Hi all,
I've been playing around with Sedona a little bit, and first want to say
thanks to all the work that has gone into this! I was able to get a spatial
join working on several hundred billion points in under 30 minutes (time is
relatively based on resources obviously). I did have to use the RDD API
directly to get around the bug I made a PR
<https://github.com/apache/incubator-sedona/pull/511> for. I wanted to
share some initial thoughts/questions/ideas after looking through the code
and playing around with it. While it would be cool to try to work on some
of these features, I probably won't have time to dedicate to it, but wanted
to bring them up at least in case I do or someone else wants to work them.
- The dynamic index join is the only join type that handles large
datasets remotely well by creating an iterator. You only have up to the
number of windows you have worth of rows in memory at one time. The
precomputed index joins will keep all results in memory until you are done
with the partition, while the nested loop join loads all points into memory
before starting to join (which is what currently prevents SQL joins from
working on large datasets at all). Possible options are:
- Use the dynamic index approach of defining an iterator to handle
things lazily. Might offer the best performance but adds a fair amount of
complexity to do properly.
- Use Java streams. It's a very simple flatMap/map operation, but I
don't know the performance impact.
- Use Scala iterators for the same flatMap/map operation which is
what's used in a lot of the Spark code, not sure if it's more performant
than Java streams?
- I saw there was already talk about a broadcast join, that would be
pretty cool.
- The only way to configure join parameters from SQL is through the
static Spark configuration. It would be cool to be able to change those
dynamically to test out different options for performance without having to
recreate your spark context. Options:
- Use the SQL RuntimeConfig to build the SedonaConf before a join.

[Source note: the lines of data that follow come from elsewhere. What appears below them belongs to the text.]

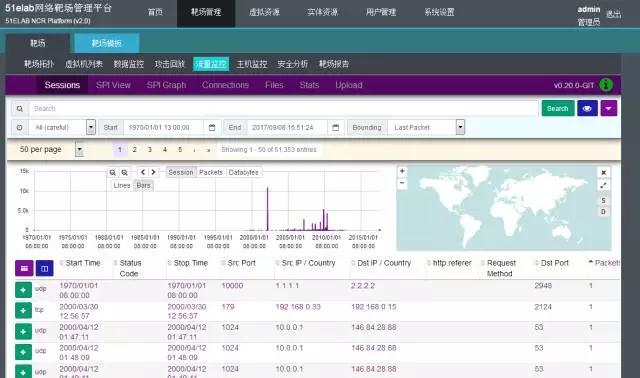Open the purple dropdown arrow beside Search
Viewport: 640px width, 378px height.
coord(609,109)
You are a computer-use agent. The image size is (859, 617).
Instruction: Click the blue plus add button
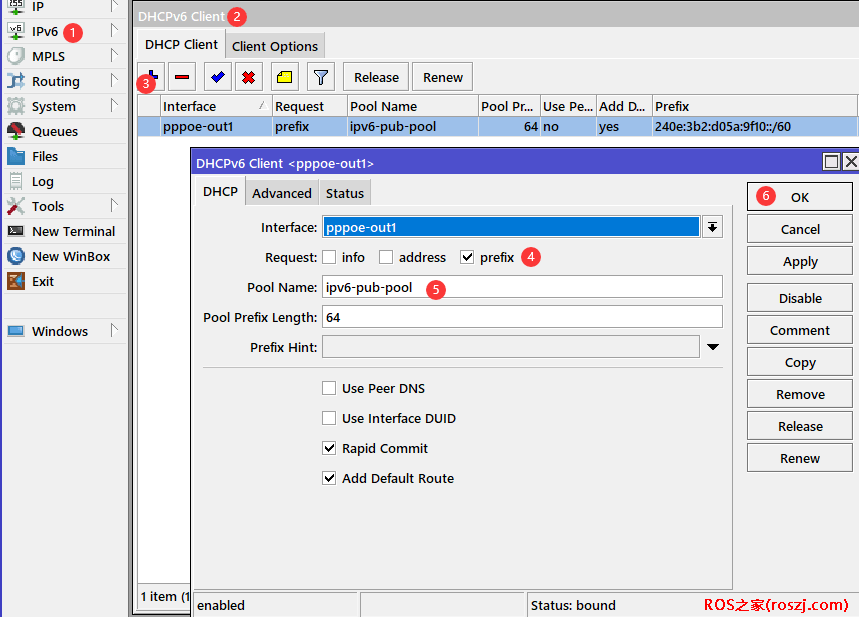click(x=150, y=76)
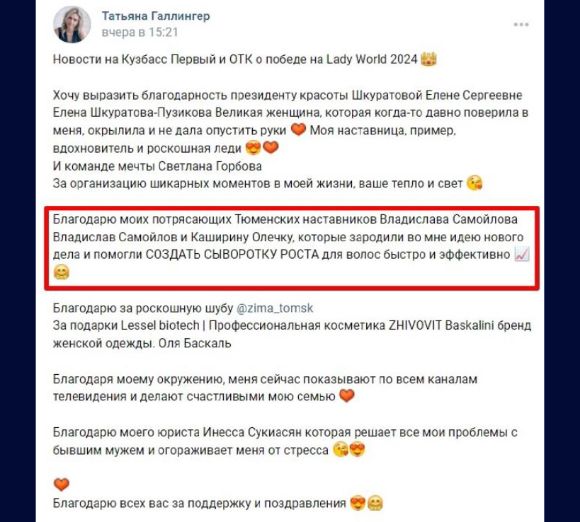The width and height of the screenshot is (580, 522).
Task: Open the @zima_tomsk mention link
Action: 274,308
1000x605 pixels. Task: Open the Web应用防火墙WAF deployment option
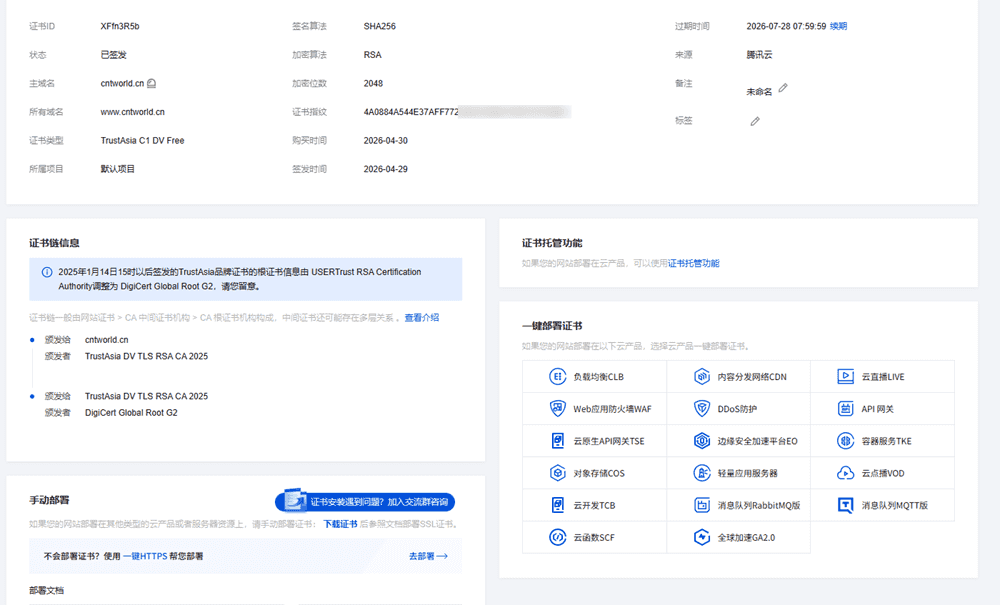557,409
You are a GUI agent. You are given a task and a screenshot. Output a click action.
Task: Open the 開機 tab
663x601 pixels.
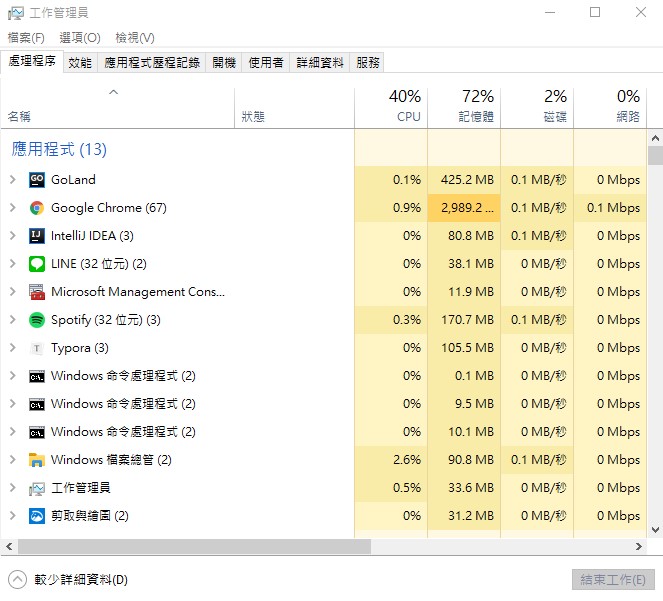click(x=224, y=62)
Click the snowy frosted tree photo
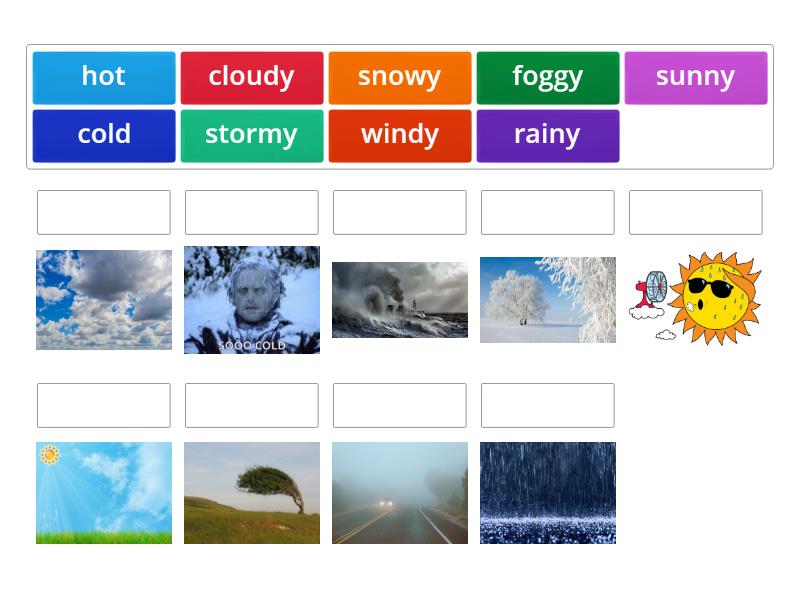 (547, 298)
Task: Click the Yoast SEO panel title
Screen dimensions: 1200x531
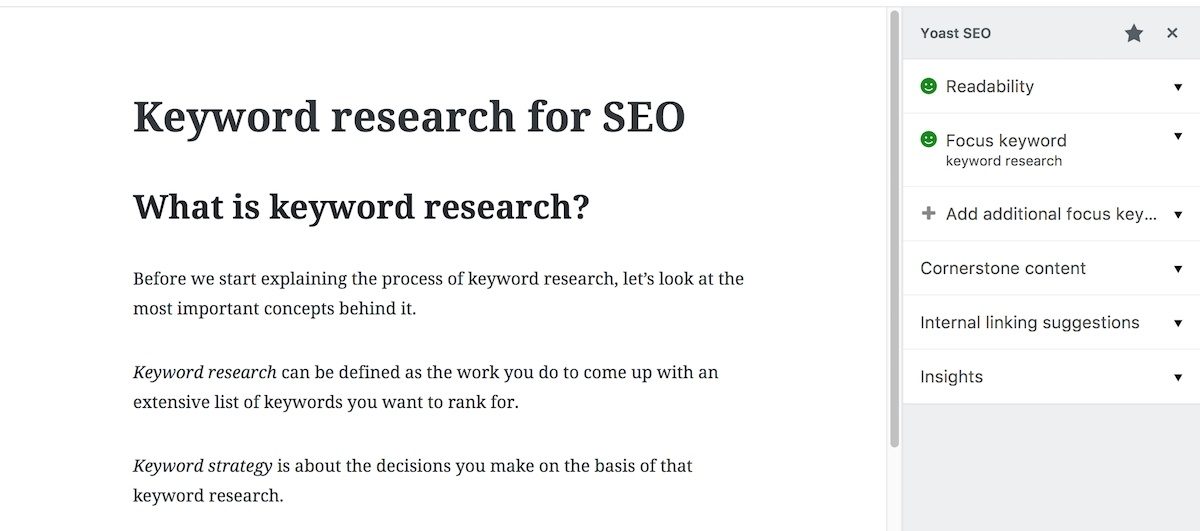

- Use join hints to somehow override these configs. Absolutely no
idea if this is possible or how complicated it would be but it
sounds cool.
- Package the sedona python package in the sedona-python-adapter jar.
This is what Delta OSS does and makes it easy to use the Python modules by
just including the jar as a package. Obviously the attrs and shapely
dependencies make this trickier, so might not be as feasible.
Curious what others think.
--
Adam